Now, what is it about the simple pastime, namely collecting things, which seems to pervade so much our, and many other, societies? Why do people feel the need to gather bits and pieces of whatsoever-it-be, even to the point of willingly, perhaps even passionately, rummaging through other people's old stuff like the men from American Pickers merely to satisfy some sort of odd urge to find a pin-sized unicorn in a Salvation Army haystack? In my book-buying excursions at sundry times, I have been and usually am forced to compete with these sorts on a frequent basis. Some might even label me as one of them. I have observed these thrift store vultures picking the cheap gray metal shelves over, piece by piece, weighing each tidbit of junk to ascertain whether or not it might yet retain some sort of value, or if it ought to be returned to its comfortable nest among the neighboring junk heaps. Most often, it is the latter which occurs. Nevertheless, once in a while, they find something so unexpected, so precious, so wallet-friendly as to cause in them an undeniable need to possess the object, which they grab like greedy children and hold to their swelling bosoms as though they had found the very Christ child in a thrift store manger while, rather than a new star shining in the heavens overhead, the blinking lights of an untidy billboard proclaim a blowout sale on a newly donated collection of porcelain dolls.

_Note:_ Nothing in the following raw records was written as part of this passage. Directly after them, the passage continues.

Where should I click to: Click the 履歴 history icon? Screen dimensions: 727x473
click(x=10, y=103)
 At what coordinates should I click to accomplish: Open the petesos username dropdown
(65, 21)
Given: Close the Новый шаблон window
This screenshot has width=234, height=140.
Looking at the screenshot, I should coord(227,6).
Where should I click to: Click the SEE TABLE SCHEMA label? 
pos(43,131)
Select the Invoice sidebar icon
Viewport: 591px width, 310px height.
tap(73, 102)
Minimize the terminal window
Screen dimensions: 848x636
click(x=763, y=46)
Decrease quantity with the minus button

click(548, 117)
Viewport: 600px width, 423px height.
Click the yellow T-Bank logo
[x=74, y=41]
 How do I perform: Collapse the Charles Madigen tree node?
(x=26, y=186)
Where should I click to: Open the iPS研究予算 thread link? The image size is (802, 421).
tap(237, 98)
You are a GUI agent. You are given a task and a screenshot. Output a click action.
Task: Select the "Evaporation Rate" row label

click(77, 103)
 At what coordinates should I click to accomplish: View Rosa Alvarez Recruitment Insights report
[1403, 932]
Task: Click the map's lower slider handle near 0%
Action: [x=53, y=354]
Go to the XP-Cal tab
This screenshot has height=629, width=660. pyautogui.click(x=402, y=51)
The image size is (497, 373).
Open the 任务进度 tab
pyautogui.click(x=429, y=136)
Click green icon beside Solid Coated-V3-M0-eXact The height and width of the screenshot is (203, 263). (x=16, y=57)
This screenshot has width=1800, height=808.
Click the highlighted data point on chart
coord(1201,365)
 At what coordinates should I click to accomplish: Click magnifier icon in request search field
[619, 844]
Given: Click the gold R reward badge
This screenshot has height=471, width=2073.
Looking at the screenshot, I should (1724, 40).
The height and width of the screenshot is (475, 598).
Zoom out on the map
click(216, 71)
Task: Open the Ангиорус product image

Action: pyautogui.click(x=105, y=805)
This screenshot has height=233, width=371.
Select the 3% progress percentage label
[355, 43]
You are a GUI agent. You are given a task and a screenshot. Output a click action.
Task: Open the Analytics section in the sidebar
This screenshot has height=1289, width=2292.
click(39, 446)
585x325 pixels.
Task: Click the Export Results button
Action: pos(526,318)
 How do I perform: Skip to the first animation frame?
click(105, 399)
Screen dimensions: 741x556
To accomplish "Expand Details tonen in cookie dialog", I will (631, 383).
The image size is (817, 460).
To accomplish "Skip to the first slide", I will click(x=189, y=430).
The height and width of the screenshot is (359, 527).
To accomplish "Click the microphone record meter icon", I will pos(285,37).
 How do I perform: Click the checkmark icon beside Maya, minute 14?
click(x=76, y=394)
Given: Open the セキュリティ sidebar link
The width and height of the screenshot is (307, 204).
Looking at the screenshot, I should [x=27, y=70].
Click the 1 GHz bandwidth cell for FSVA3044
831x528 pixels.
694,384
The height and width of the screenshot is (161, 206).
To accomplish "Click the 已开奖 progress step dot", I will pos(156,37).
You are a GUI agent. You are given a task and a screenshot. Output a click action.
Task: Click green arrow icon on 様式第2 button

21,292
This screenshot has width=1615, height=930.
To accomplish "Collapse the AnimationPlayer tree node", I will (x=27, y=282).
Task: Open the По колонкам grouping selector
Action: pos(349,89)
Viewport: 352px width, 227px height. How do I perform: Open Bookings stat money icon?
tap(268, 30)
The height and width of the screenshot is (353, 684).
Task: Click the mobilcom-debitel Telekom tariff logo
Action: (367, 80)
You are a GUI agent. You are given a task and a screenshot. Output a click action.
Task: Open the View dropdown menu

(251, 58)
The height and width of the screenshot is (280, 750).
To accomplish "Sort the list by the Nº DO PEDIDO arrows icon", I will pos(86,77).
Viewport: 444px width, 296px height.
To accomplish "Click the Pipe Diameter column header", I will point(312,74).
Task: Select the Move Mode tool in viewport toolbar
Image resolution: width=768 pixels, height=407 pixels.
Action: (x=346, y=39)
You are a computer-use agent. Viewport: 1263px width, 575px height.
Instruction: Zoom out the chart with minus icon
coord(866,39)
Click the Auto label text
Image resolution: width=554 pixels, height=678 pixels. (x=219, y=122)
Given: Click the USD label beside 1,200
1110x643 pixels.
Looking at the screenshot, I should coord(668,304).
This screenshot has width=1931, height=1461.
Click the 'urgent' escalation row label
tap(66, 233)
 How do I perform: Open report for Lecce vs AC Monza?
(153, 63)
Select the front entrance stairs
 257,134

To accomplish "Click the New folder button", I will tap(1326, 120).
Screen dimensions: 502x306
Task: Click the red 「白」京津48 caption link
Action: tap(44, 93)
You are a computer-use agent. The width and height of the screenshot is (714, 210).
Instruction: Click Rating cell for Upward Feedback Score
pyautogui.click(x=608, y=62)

But they do not worship the thing itself. Oh, no, the whole endeavor does not have at its core the object itself as the objective of the search. Rather, it is the search itself which draws them on. It is the collecting, not the collection, which keeps them going. The intrinsic thrill of searching and finding holds in itself the reward of the process, while possessing a thing has little or none.
Ultimately, everyone is looking for something. But coins and stamps and old Coca-Cola bottles have nothing on answers to the questions raised by a life spent searching for meaning. And meaning is only one of a few things in life which contains within itself a vast reward in searching, in finding, and in possessing.